Resnais’nin Hiroshima Mon Amour’unun
oyuncularından biriydi. Georges’u oynayan Jean-Louis Trintignant
ise öncelikle Costa-Gavras‘ın 1969’da kendisine
en iyi aktör ödülü kazandıran Z (Ölümsüz) filmiyle
akıllarda kalsa da; benim asıl Kieslowski‘nin “Kırmızı”sındaki emekli “aksi yargıç” haliyle
aklımdan hiç çıkmamıştı.
Seksenli yaşlarını sürmekte olan,
orta sınıfa mensup; entelektüel bir çiftin öyküsünden yola çıkıyor Amour. Her
ikisi de emekli müzik hocası olan çiftimiz dört duvarı kitap raflarıyla çevrili
salonlarında oturup kitaplarını okur ve köşedeki kuyruklu piyanonun tuşlarına
dokunup şâd olurlarken; ansızın hayatlarına o katışıksız dinginliği verenakord bozulur. Hani şarkının birinde dendiği gibidir
durum tıpatıp; “bir tel kopar, ahenk ebediyyen kesilir”
Başlangıçta Anne’in birkaç dakikalık
katatonik kapanışı; çok geçmeden de sağ tarafına inen felçtir kopan tel.
Yaklaşık iki saatlik filmin neredeyse tamamında, Anne’in başına gelen şeyle
yüzyüze kalırız. Biliyoruz, sinema sıklıkla aşk ve ölüm hikayelerinden
beslenir.Evet Amour, yani aşk; “ölüm” gibi kasvetli bir temaya sıçrar birden.
Ve evet Amour bir bakıma hastalık filmi gibi de gözükür. Ancak beylik
hastalık filmlerinden farklı olarak Haneke,hastalığın getirdiği mental ve
bedensel acıyı olabilecek en gerçek haliyle aktarmaktan çekinmez. Hastalığın
neliğinden ziyade, onun dönüştürücü doğasını görmeye zorlar bizi. Bir bedensel
dönüşüme tanıklık ediyoruz görünürde iki saat boyunca. Oysa asıl dönüşümün
konusu filme ad olan Aşk. Kadın bedensel bakımdan değişip, eksildikçe; adam da
içsel bakımdan bir metamorfoza uğruyor. Haneke kaçınılmaz soruyla başbaşa
bırakıp bizi, bir kenarda bu defa bizdeki dönüşümü gözetliyor: Katı ve değişmez
aşk olabilir mi? Aşkın bağlamı ve coğrafyası nedir? Müzik değiştiğinde dans
değişmeden kalabilir mi? Neydi; neleri içeriyordu bir aşk denklemi? Eşit iki
insan arasındaki bir duygudaşlığa dayandığını söylemek kifayet eder mi? Yoksa
hakikatte durmaksızın, ‘keser döner sap döner, gün gelir hesap döner’
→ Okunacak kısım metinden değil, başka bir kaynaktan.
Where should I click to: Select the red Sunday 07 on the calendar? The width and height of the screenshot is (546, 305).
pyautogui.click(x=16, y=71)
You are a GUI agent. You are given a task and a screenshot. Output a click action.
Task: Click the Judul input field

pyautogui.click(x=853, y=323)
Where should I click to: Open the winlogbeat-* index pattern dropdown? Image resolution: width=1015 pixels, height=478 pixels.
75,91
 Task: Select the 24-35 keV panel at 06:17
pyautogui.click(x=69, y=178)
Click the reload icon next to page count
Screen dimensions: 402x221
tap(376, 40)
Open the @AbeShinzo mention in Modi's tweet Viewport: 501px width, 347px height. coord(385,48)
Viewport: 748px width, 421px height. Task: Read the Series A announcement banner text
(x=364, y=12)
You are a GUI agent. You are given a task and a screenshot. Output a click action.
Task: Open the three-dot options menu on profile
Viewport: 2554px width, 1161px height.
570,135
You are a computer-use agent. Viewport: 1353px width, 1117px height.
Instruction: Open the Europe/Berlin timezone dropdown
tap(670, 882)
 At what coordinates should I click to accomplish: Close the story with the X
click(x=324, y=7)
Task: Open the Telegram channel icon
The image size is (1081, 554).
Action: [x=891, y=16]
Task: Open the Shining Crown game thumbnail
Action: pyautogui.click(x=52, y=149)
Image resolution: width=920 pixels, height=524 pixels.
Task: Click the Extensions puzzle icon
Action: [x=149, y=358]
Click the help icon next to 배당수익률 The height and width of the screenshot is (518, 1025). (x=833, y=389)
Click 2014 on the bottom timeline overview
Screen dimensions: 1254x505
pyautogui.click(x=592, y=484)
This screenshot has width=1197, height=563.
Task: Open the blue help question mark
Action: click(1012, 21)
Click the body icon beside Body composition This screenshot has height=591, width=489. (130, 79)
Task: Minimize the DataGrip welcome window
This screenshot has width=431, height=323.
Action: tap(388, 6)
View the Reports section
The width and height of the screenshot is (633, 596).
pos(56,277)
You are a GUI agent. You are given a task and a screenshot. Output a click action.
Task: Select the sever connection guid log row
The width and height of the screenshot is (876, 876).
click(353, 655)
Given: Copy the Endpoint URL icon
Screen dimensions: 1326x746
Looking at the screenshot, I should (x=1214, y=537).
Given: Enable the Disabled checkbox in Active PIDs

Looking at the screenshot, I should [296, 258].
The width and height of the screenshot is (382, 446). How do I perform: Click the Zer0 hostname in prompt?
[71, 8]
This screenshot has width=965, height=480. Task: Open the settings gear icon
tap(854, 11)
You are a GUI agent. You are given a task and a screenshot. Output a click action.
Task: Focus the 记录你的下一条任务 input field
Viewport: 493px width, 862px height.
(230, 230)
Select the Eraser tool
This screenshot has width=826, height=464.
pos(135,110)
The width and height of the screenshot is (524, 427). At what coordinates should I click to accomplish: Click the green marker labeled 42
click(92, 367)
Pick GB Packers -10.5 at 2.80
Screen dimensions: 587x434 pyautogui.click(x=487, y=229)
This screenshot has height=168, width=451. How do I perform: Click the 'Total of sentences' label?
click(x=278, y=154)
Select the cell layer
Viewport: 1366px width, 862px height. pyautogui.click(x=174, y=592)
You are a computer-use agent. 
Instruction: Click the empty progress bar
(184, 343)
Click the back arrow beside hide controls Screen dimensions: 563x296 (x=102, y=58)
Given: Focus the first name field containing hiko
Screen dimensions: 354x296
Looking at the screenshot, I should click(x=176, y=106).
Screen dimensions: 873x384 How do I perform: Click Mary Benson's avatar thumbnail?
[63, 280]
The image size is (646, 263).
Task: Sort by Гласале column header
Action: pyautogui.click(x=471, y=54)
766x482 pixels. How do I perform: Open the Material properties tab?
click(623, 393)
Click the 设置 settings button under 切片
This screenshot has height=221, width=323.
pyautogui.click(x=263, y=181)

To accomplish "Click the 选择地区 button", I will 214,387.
minvalinde kaygan roller miydi söz konusu olan? Bir an tıpkı Amour’da olduğu
gibi, sevilen kadın hem bedensel, hem zihinsel manada rüştü ispata muhtaç bir
çocuğa; adam ise kızgın bir babaya da dönüveriyor muydu?
Ölüm; hiç bir bakımdan eşlikçi
kabul etmeyen ontolojik durum olarak ele alınır. Ölüm her bir insan için, tek
kişilik kaleler inşa eder. Haneke, ölümün ortak bir deneyimmiş gibi sunulduğu
sahte ‘sevgi’yi reddeder ve ölmeye yaklaşanın tecrit edildiği atmosfere yaklaştırır
kamerasını. Orada bazan dakikalarca sabit durur kamera. Nasıl ölüm öylece orada
duruyorsa, kamera da kıpırtısızca konumlanır. Tam bu noktada kamera demişken,
filmin görüntü yönetmeni olan İran asıllı Darius
Khondji’den söz etmek istiyorum. Haneke, beş yıl önceki Funny Games’te de onunla çalışmıştı. Jean-Pierre Jeunet , David Fincher , Bernardo Bertolucci, Alan
Parker, Roman Polanski, Sydney Pollack, Woody Allen ve Wong Kar-wai’nin de görüntü yönetmenliğini yapmış bir
isim olduğu halde, nedense Amour’u tanıtan yazılarda adından pek bahsedilmiyor.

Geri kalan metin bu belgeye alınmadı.